The title explains it all, huge family that all hates eachother, ravaged by drugs and alcohol. My dads so unbelievably insensitive and critical of everything I do I just want the man to tell me he's proud of me, he never has once. But do I deserve it? No, I want it because I'm selfish. I'm a fuckin' loser. I dropped out because I'm pathetic and couldn't make it through a horribly simple and dumbed down education system. A girlfriend? Forget it, I am selfish in that area too, just because I'm hideous doesn't mean I am attracted to someone else who is hideous. I've got a small dick, and I'm meek to all tits.
But wait, there's more!
Aside from me living with 9 people and having absolutely 0 relationship with any of them, I also lost my job because I'm a miserable failure in that area too. The closest thing I had to happiness was fuckin' around behind my back and when I caught her the solution was to tell me how shit I was.

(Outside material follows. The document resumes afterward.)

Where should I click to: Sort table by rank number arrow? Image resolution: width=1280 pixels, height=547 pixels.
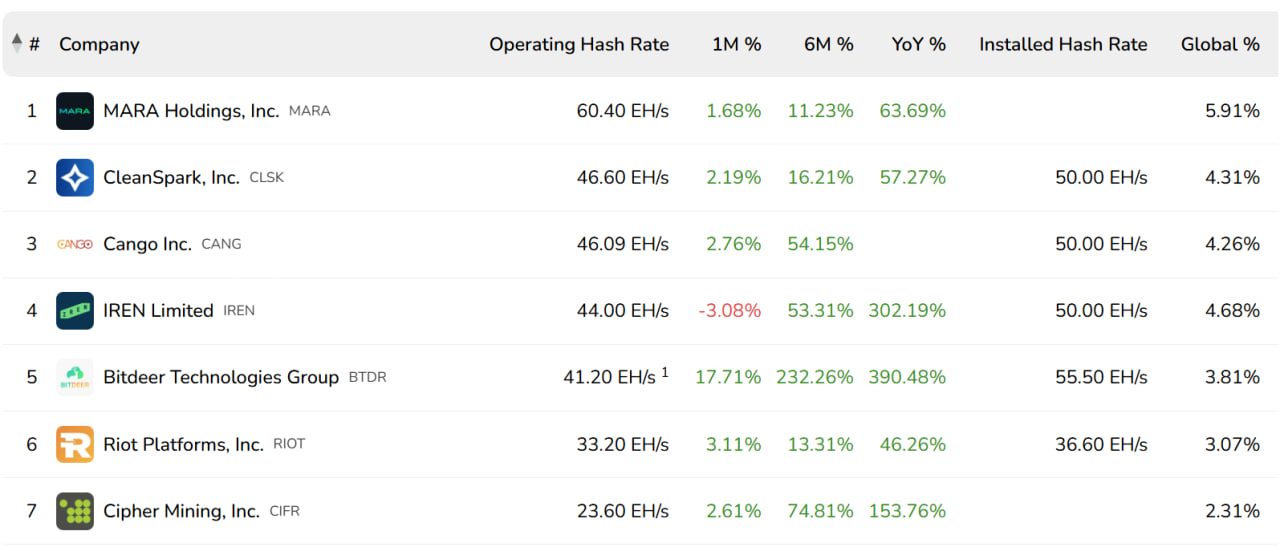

News flash, you dumb cunt, I KNOW HOW SHIT I AM. Just because a guy is a worthless loser doesn't mean you should creep around behind his back, leave the guy, fuck!! It's not like I had anything to offer her, she had nothing to lose, the only thing she wanted from me was whatever little cash I could scrounge up at my last shit job, she gave good dome though.
Where do you go from here, too old to be in your parents house, out of work with no education. Trying to find another job and get the hell out of this state but it isn't exactly working out in my favor.
I am honest to god considering stuffing a backpack with clothes and forking up the little cash I have left on a bus ticket, to start anew. Thoughts?